Some of us are prone to intellectual and spiritual pride. There’s a reason the Devil takes Jesus to the top of the Temple: as C.S. Lewis’s master tempter Screwtape notes, some of Hell’s best work is done in church.

Human beings want and need to think of ourselves as at once a part of the group and as special and set apart from it. But if we’re not careful, we can find ourselves up to our eyeballs in sins that range from the major – God likes us best! We’ve got truth locked up right here! – to the minor but depressingly common: the nasty, petty politics and gossip that sometimes seem to afflict church organizations more than anyone else.
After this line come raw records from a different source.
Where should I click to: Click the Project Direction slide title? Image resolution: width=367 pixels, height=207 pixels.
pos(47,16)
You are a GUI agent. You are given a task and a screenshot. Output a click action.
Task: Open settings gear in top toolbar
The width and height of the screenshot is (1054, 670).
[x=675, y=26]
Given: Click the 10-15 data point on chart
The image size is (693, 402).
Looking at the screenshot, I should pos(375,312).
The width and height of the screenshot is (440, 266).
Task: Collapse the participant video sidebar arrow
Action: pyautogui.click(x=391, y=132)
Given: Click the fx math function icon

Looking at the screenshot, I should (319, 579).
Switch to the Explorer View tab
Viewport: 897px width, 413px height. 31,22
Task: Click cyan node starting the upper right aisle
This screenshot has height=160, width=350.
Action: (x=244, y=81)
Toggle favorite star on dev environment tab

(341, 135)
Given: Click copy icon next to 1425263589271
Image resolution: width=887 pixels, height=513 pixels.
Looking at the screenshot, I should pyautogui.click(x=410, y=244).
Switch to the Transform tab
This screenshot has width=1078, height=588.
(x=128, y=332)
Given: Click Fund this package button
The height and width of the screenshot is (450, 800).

Then there’s worldly power. Few of us have power to abuse others on the order of, say, a Colonel Qaddafi, but most of us regularly find ourselves in a position to mistreat someone else: a child, a colleague, a clerk in a store, or some one who comes to us looking for help. Sometimes it’s just so satisfying to balk someone in a small way, or to administer a major smackdown. But we need to think about whom we’re worshipping in the process of gaining that satisfaction.

Each of these varieties of temptation is constantly with us, crossing our paths, whispering to us, forcing choices. Few of our temptations will be as spectacular as those with which Jesus deals – but, like the Devil urging Jesus to prove his identity, they will be tailored to us, and to our own weaknesses.

During this Lent – during this life – we will never manage to resist every temptation that comes our way. Most of us can do a better job of recognizing and resisting them.

Perhaps if that becomes our focus, the rest will fall into place.

Gracious Lord, who fasted forty days and forty nights, help us to follow your example in our own lives, now and always. Amen.